> Exercise task:
Output the lines of the entries starting at the line containing "[ページ上部に戻る] (462, 2098)" and ending at the line containing "FAO (759, 1972)", both included, as a JSON list of strings with one string per line and blank lines omitted.

BEGIN Given records

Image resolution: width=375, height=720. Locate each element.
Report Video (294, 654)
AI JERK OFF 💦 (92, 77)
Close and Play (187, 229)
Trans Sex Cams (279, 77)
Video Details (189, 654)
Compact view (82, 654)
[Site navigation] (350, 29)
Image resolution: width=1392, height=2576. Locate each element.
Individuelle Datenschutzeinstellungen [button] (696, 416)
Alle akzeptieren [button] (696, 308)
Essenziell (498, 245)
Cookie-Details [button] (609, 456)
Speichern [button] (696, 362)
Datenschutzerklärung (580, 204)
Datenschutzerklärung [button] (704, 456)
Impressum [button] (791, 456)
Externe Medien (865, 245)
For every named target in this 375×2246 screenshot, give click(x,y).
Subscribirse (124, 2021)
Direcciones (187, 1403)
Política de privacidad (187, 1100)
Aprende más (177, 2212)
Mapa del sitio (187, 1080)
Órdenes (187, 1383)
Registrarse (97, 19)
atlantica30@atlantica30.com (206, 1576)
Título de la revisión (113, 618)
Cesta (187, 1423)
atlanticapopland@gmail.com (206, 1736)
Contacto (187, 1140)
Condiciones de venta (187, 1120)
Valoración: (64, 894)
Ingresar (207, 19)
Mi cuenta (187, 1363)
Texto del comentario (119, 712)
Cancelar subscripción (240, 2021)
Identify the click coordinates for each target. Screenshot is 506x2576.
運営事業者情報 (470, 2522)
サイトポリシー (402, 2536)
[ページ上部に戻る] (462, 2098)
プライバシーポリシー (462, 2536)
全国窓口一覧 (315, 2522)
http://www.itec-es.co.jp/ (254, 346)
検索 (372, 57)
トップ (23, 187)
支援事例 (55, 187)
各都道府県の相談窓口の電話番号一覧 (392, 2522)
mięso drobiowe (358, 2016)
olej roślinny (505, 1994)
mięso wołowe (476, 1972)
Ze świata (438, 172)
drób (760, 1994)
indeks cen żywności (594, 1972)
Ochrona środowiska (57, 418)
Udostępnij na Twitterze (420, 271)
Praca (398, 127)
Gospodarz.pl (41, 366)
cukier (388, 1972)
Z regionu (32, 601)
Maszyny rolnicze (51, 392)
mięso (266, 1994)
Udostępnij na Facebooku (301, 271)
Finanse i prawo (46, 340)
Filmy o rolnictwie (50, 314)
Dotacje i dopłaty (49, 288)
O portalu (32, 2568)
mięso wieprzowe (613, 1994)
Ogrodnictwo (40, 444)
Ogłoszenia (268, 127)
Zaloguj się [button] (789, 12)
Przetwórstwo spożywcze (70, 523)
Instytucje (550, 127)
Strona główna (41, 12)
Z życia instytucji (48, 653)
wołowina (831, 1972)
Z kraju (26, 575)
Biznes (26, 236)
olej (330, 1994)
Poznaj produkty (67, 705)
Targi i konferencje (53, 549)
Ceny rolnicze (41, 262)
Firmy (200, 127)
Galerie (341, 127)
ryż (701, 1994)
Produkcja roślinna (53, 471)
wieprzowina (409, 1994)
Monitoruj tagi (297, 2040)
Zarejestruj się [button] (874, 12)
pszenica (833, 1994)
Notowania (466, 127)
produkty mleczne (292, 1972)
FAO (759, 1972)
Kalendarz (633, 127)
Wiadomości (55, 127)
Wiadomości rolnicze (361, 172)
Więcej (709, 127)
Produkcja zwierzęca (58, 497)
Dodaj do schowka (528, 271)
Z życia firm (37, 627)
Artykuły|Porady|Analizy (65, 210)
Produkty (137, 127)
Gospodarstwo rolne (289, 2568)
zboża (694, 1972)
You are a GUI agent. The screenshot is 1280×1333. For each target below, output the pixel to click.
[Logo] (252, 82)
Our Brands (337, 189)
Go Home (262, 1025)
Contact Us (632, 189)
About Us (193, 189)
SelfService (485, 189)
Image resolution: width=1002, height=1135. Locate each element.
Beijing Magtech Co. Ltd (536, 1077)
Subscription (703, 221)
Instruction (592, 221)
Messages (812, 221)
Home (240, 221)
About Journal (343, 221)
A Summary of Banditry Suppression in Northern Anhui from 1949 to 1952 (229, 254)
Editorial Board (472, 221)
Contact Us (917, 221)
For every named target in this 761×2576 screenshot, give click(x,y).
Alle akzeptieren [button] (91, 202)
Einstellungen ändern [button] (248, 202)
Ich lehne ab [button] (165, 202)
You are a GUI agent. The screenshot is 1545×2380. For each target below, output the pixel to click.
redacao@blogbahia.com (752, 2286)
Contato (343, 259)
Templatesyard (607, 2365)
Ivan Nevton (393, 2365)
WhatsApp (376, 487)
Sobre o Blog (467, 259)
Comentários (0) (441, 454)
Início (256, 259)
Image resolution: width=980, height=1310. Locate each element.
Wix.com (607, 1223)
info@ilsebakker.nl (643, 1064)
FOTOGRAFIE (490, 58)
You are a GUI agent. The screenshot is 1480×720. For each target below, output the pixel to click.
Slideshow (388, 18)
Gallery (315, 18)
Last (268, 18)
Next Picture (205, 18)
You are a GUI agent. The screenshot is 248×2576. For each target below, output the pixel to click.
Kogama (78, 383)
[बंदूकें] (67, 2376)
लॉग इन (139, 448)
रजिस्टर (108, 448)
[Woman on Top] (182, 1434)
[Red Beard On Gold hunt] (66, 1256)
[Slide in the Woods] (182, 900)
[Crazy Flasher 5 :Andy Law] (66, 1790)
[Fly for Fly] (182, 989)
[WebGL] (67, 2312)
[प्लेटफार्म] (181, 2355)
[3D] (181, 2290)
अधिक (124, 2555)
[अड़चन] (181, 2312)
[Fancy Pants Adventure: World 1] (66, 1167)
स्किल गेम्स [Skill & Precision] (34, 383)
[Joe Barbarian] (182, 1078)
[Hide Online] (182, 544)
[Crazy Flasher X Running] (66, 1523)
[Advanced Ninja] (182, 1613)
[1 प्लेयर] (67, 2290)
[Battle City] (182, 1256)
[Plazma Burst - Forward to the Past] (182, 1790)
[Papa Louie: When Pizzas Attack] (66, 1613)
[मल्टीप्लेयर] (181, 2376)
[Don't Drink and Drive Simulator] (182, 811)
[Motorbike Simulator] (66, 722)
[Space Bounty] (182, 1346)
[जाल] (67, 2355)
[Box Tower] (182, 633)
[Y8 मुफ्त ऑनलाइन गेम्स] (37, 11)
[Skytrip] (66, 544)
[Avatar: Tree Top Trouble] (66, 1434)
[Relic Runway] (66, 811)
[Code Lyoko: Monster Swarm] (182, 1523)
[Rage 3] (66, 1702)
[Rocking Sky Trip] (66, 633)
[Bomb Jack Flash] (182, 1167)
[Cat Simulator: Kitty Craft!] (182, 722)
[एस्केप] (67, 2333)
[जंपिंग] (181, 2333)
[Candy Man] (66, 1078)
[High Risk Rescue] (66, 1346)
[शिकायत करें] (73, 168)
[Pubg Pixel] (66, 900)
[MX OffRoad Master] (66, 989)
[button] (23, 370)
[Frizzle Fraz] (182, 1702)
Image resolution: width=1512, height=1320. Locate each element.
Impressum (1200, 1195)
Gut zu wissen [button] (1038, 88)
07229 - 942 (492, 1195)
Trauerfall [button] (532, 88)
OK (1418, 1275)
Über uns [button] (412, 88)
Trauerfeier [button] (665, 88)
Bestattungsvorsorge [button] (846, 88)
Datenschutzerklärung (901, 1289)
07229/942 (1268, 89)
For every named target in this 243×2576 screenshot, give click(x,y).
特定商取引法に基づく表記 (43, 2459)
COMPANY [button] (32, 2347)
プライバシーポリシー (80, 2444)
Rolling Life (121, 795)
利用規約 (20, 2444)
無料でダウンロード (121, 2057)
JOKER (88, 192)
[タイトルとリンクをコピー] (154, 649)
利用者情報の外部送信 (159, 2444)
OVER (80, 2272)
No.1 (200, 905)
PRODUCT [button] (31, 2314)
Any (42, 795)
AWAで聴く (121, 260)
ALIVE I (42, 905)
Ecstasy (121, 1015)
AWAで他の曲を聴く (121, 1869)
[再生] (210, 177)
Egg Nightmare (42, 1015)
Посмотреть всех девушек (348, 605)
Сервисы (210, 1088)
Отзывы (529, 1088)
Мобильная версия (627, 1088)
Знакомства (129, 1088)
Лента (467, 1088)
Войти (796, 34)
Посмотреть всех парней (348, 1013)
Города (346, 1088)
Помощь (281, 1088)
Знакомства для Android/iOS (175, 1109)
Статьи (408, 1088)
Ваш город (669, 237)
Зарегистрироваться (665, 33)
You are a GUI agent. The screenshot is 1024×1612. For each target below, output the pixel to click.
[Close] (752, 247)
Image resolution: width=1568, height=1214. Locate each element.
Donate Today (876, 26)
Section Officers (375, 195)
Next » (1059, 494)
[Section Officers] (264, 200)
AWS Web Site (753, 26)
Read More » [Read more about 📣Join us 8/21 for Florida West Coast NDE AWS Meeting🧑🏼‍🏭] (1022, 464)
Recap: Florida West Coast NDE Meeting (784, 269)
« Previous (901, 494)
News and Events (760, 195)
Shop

END Given records

> Result of this task:
[
  "[ページ上部に戻る] (462, 2098)",
  "プライバシーポリシー (462, 2536)",
  "全国窓口一覧 (315, 2522)",
  "http://www.itec-es.co.jp/ (254, 346)",
  "検索 (372, 57)",
  "トップ (23, 187)",
  "支援事例 (55, 187)",
  "各都道府県の相談窓口の電話番号一覧 (392, 2522)",
  "mięso drobiowe (358, 2016)",
  "olej roślinny (505, 1994)",
  "mięso wołowe (476, 1972)",
  "Ze świata (438, 172)",
  "drób (760, 1994)",
  "indeks cen żywności (594, 1972)",
  "Ochrona środowiska (57, 418)",
  "Udostępnij na Twitterze (420, 271)",
  "Praca (398, 127)",
  "Gospodarz.pl (41, 366)",
  "cukier (388, 1972)",
  "Z regionu (32, 601)",
  "Maszyny rolnicze (51, 392)",
  "mięso (266, 1994)",
  "Udostępnij na Facebooku (301, 271)",
  "Finanse i prawo (46, 340)",
  "Filmy o rolnictwie (50, 314)",
  "Dotacje i dopłaty (49, 288)",
  "O portalu (32, 2568)",
  "mięso wieprzowe (613, 1994)",
  "Ogrodnictwo (40, 444)",
  "Ogłoszenia (268, 127)",
  "Zaloguj się [button] (789, 12)",
  "Przetwórstwo spożywcze (70, 523)",
  "Instytucje (550, 127)",
  "Strona główna (41, 12)",
  "Z życia instytucji (48, 653)",
  "wołowina (831, 1972)",
  "Z kraju (26, 575)",
  "Biznes (26, 236)",
  "olej (330, 1994)",
  "Poznaj produkty (67, 705)",
  "Targi i konferencje (53, 549)",
  "Ceny rolnicze (41, 262)",
  "Firmy (200, 127)",
  "Galerie (341, 127)",
  "ryż (701, 1994)",
  "Produkcja roślinna (53, 471)",
  "wieprzowina (409, 1994)",
  "Monitoruj tagi (297, 2040)",
  "Zarejestruj się [button] (874, 12)",
  "pszenica (833, 1994)",
  "Notowania (466, 127)",
  "produkty mleczne (292, 1972)",
  "FAO (759, 1972)"
]